What to do: Transcribe the lines below without any changes, from the line with "Focus the 工程名称 input field" through the last line, both included. Leave the pictures out of your copy.

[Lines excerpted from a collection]

+++

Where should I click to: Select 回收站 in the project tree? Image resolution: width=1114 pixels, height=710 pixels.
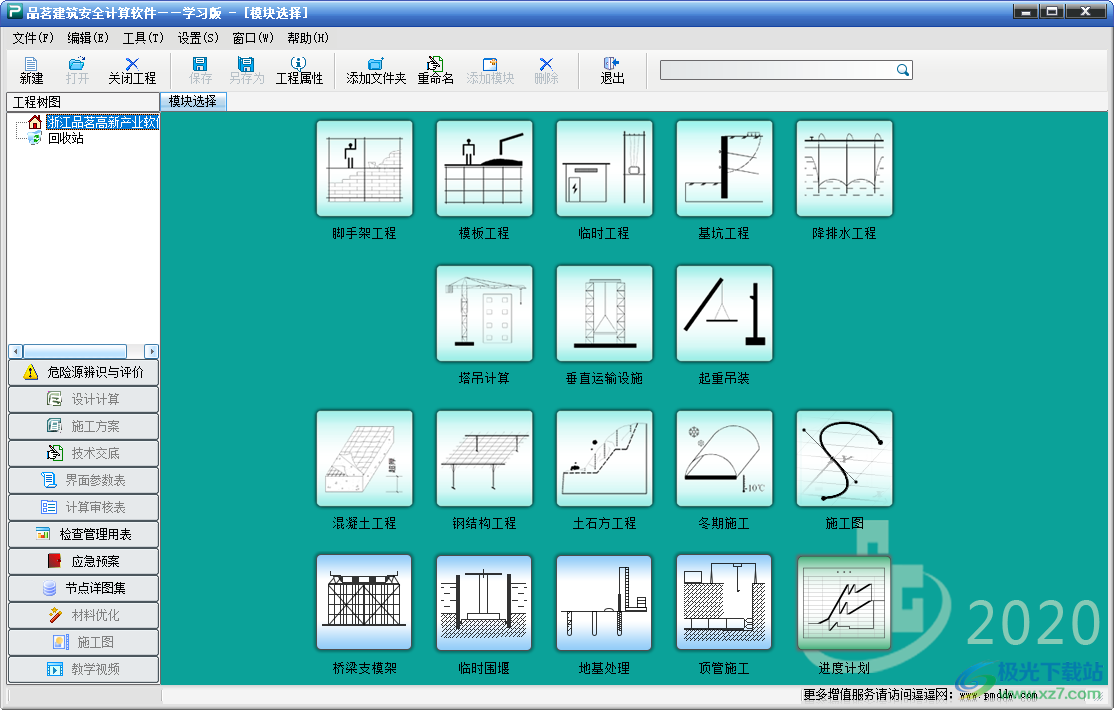click(x=66, y=138)
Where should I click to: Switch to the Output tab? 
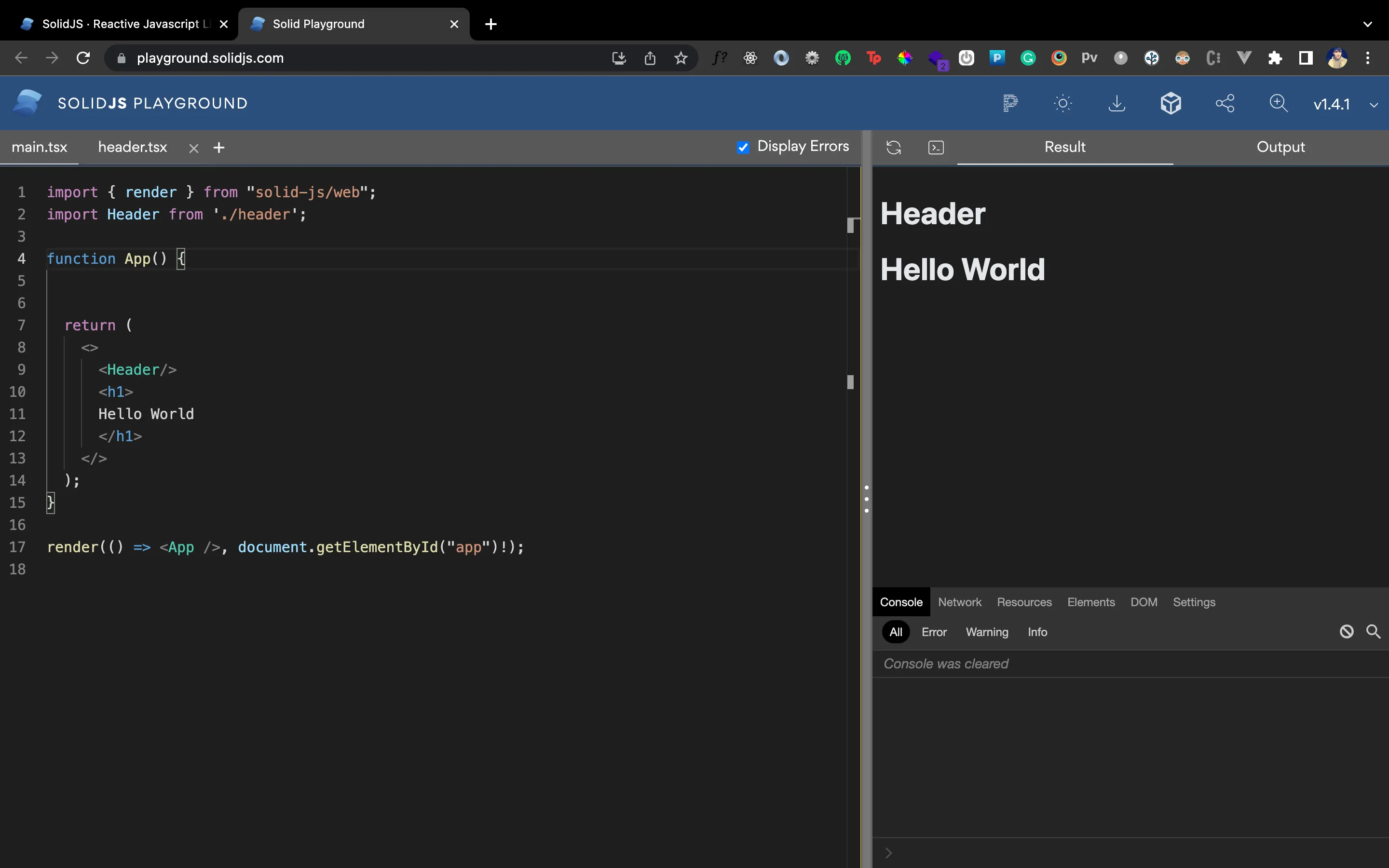(1281, 147)
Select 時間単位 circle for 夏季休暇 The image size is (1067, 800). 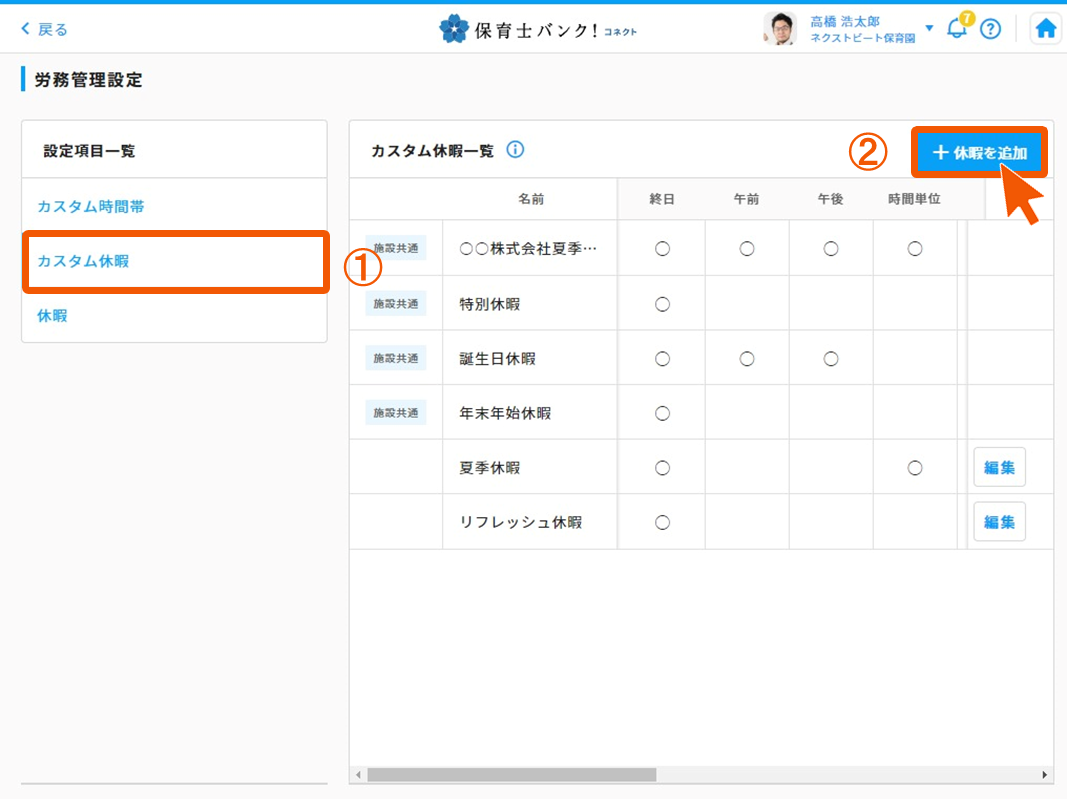[x=914, y=468]
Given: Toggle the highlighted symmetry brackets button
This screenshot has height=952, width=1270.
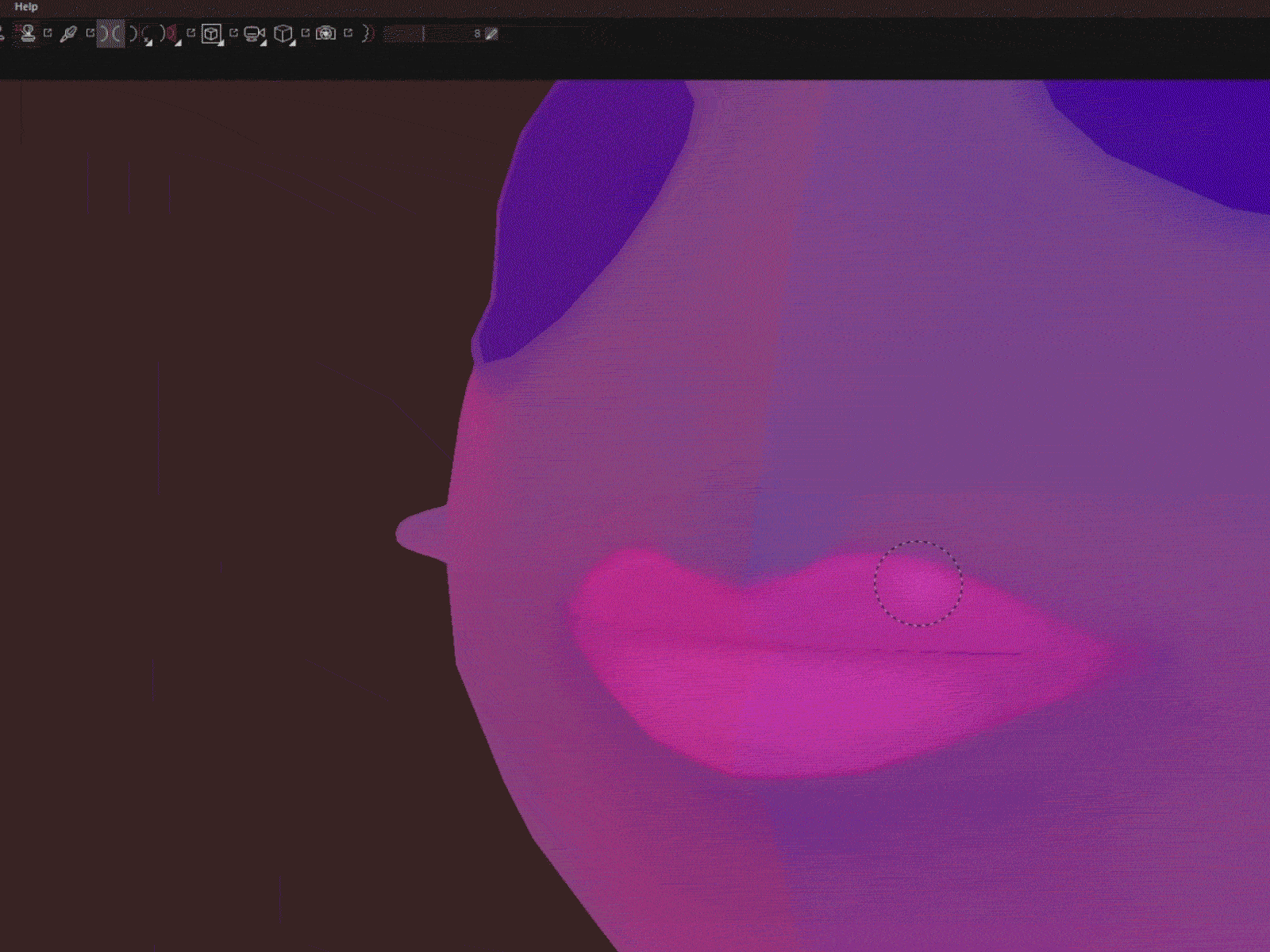Looking at the screenshot, I should [111, 34].
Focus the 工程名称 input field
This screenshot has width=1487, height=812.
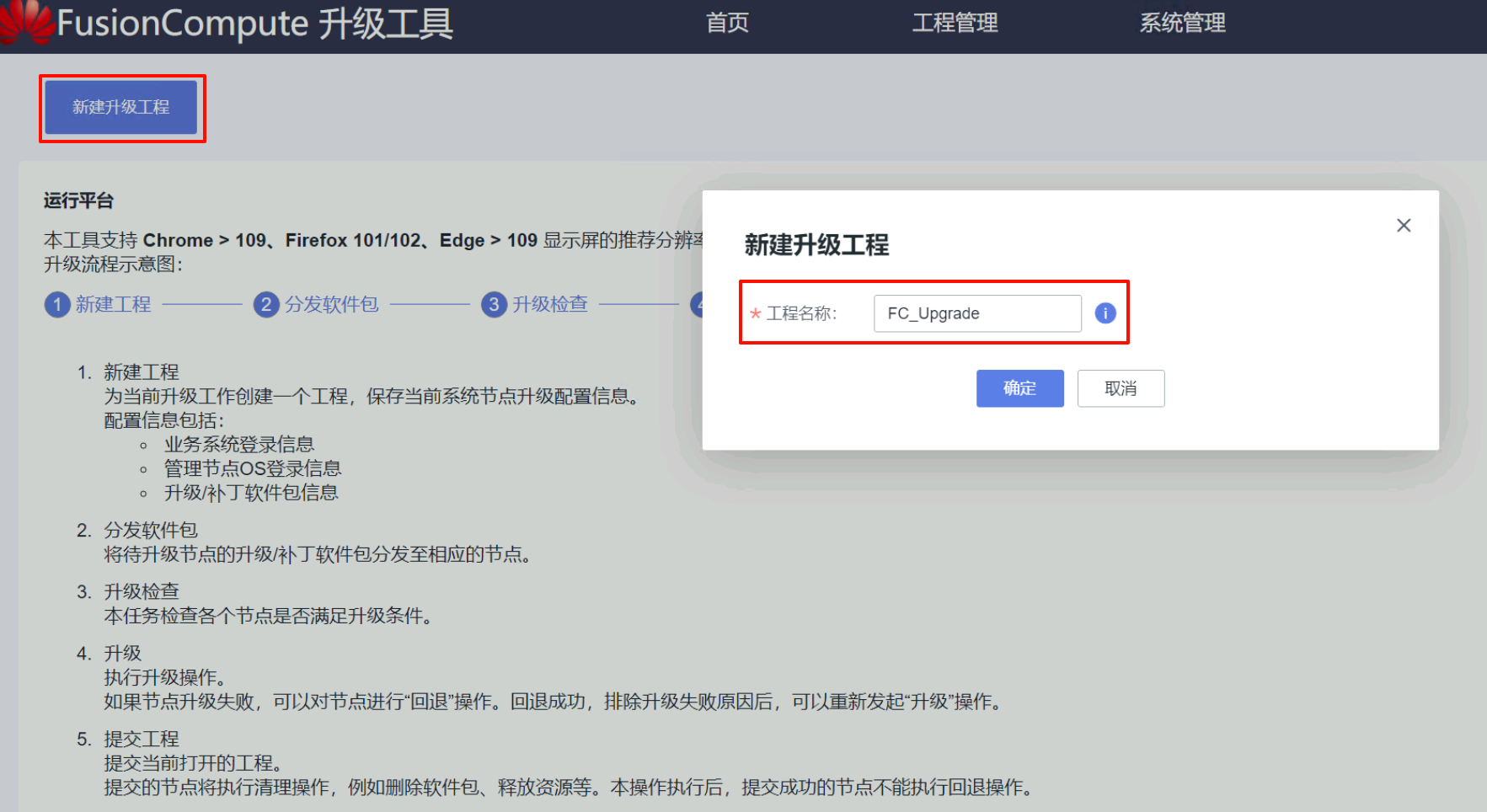pyautogui.click(x=977, y=313)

+++

Right answer:
Focus the 工程名称 input field
This screenshot has width=1487, height=812.
pyautogui.click(x=977, y=313)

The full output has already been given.